The IBM Cloud® Juniper vSRX runs as a Virtual Machine on a bare-metal server installed with Ubuntu and KVM. To secure the host OS, you should ensure that no other critical services are hosted on the same OS.

SSH access

The IBM Cloud® Juniper vSRX can be deployed with public and private network access or private network access only. By default, password based SSH access to the public IP of the host OS will be disabled on new provisions and OS reloads. Access to the host can be achieved through the private IP address. Alternatively, key based authentication can be used to access the public IP. To do so, specify the public SSH key when placing a new Gateway order .
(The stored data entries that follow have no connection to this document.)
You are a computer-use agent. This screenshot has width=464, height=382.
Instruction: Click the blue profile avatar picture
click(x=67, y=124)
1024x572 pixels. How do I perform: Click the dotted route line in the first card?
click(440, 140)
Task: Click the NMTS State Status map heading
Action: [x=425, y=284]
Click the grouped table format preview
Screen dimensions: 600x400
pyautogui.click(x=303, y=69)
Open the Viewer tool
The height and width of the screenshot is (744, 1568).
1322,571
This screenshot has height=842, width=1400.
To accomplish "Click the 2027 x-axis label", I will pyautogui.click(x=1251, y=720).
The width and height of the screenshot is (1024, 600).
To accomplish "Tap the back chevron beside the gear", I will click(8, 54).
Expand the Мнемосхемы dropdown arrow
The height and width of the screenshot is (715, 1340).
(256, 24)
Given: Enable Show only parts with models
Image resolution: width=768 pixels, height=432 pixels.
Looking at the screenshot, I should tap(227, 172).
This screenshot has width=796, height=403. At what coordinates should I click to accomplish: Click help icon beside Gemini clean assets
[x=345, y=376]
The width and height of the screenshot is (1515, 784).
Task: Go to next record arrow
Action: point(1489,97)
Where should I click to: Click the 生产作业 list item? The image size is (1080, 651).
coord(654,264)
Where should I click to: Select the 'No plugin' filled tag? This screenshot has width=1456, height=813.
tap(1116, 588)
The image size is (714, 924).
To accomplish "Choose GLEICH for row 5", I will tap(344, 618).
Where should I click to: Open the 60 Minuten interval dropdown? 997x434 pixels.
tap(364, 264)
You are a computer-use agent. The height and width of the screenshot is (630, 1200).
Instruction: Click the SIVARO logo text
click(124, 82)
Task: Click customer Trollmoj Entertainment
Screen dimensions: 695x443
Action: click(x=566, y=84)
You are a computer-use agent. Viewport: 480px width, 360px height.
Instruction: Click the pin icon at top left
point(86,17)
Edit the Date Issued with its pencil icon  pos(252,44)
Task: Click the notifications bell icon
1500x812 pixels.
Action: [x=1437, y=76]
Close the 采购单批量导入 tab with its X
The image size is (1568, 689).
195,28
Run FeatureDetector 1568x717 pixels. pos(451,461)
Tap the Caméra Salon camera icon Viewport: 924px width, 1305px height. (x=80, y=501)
Some existing deployments of the IBM Cloud® Juniper vSRX might allow password based SSH access to the public IP of the host OS. For these deployments, you can manually disable password based SSH access to the public IP of the OS by following these steps:

  1. Modify /etc/ssh/sshd_config

    • Ensure the following values are set.

      ChallengeResponseAuthentication no
PasswordAuthentication no

    • Add the following filter rules to the end of the file.

      Match Address 10.0.0.0/8
    Password Authentication yes

  2. Restart the SSH service using the command /usr/sbin/service ssh restart.

The procedure above ensures addresses in the private infrastructure network 10.0.0.0/8 subnet are allowed SSH access. This access is needed for actions such as:

  • OS reloads
  • Cluster rebuilding
  • Version upgrades

Firewalls

Implementing an Ubuntu firewall (UFW, Iptables, and so on) without required rules can cause the vSRX HA cluster to be disabled. The vSRX solution depends on heartbeat communication between the primary and secondary nodes. If the firewall rules do not allow communication between the nodes, then cluster communication will be lost.

The vSRX architecture influences the firewall rules discussed below. Details on the two architectures can be found in vSRX default configuration.

For vSRX version 18.4 HA deployments running with the legacy architecture, the following rules are required to allow cluster communication for UFW:

  • To allow protocol 47 (used for heartbeat communication) in /etc/ufw/before.rules:

    -A ufw-before-input -p 47 -j ACCEPT

  • To allow private network communication:

    ufw allow in from 10.0.0.0/8 to 10.0.0.0/8

  • To enable UFW:

    ufw enable

For vSRX versions running with the newer architecture, the firewall rules must allow for multicast communication.

In some cases, troubleshooting operations might require disabling the firewall for access to public repositories. In these cases, you should work with IBM Support to understand how to proceed.

Most Gateway actions require SSH access to the private 10.0.0.0/8 subnet for the host OS and the vSRX. Blocking this access with a firewall can cause the following actions to fail:

  • OS reloads
  • Cluster rebuilding
  • Version upgrades

As a result, if SSH access is disabled for the 10.0.0.0/8 subnet, you must re-enable it prior to executing any of these actions.